■ **AUFGABE 1**: Überführe sämtliche Zeilen der Datensätze in eine JSON-Liste von Zeichenketten, mit einem Eintrag pro Zeile und ohne Leerzeilen. Die Bilder sollen in der Antwort nicht vorkommen.

■ **SEITENAUSZUG**:
Falls es was bringt: ich hab versucht einen Algorithmus zur Berechnung von Gleichungssystemen zu programmieren. Klappt auch prima, jedoch ist es schade, wenn schon bei einfachen Zahlen der Unterschied zu exakten ergebnissen erheblich ist, als wenn man von hand rechnet. Dann brauch ich mir keine gedanken zu machen, wenn ich statt einfachen zahlen dann messwerte als zahlen einlesen lasse. Das ist die eigentliche idee dahinter.
Vllt gibt es doch eine lösung dazu.


----------



## Marco13 (8. Jul 2012)

Lass' dich von sowas wie 1.0/9.0=0.111111111111111111113243 erstmal nicht zu sehr irritieren.

■ **AUFGABE 2**: Nenne alle Zahlen mit Dezimalpunkt, die im Seitenauszug vorkommen.

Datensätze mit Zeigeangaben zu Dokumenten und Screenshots

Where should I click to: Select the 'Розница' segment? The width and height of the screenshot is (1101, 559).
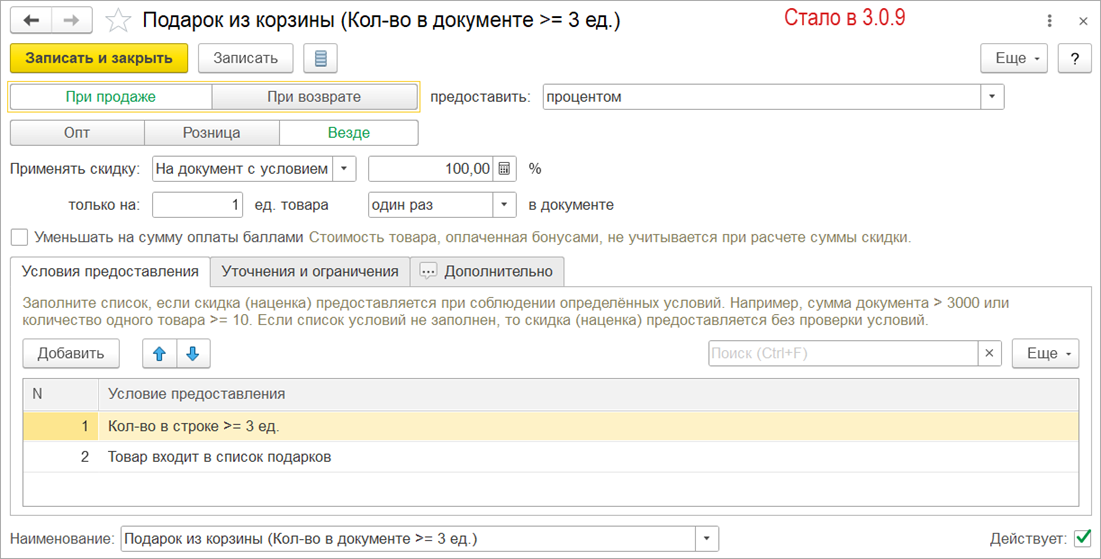pyautogui.click(x=211, y=133)
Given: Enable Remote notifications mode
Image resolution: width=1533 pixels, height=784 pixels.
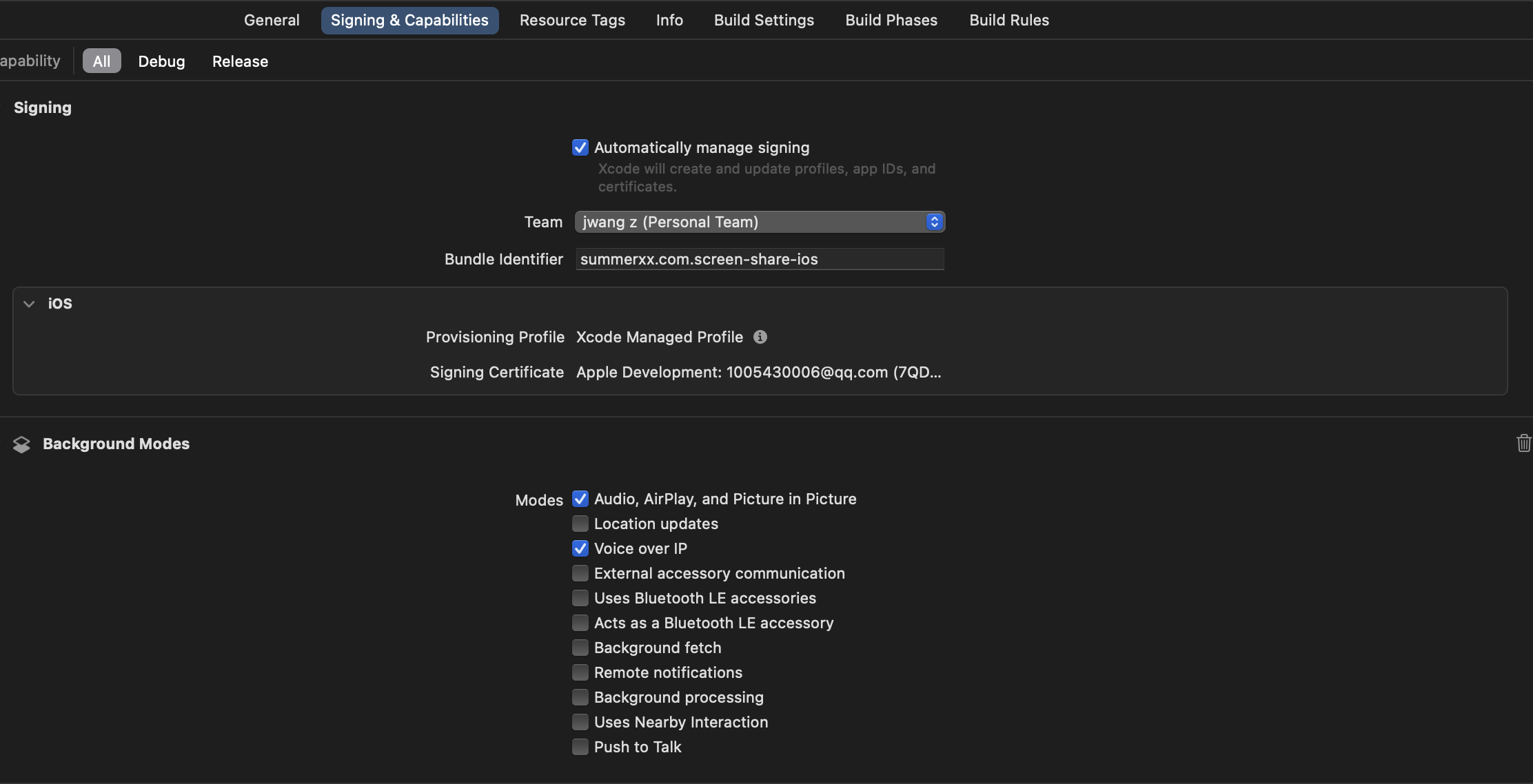Looking at the screenshot, I should click(x=580, y=672).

■ **SCHRIFTLICHE LÖSUNG 1**:
[
  "Where should I click to: Select the 'Розница' segment? The width and height of the screenshot is (1101, 559).",
  "pyautogui.click(x=211, y=133)",
  "Given: Enable Remote notifications mode",
  "Image resolution: width=1533 pixels, height=784 pixels.",
  "Looking at the screenshot, I should click(x=580, y=672)."
]

■ **SCHRIFTLICHE LÖSUNG 2**: 1.0, 9.0, 0.111111111111111111113243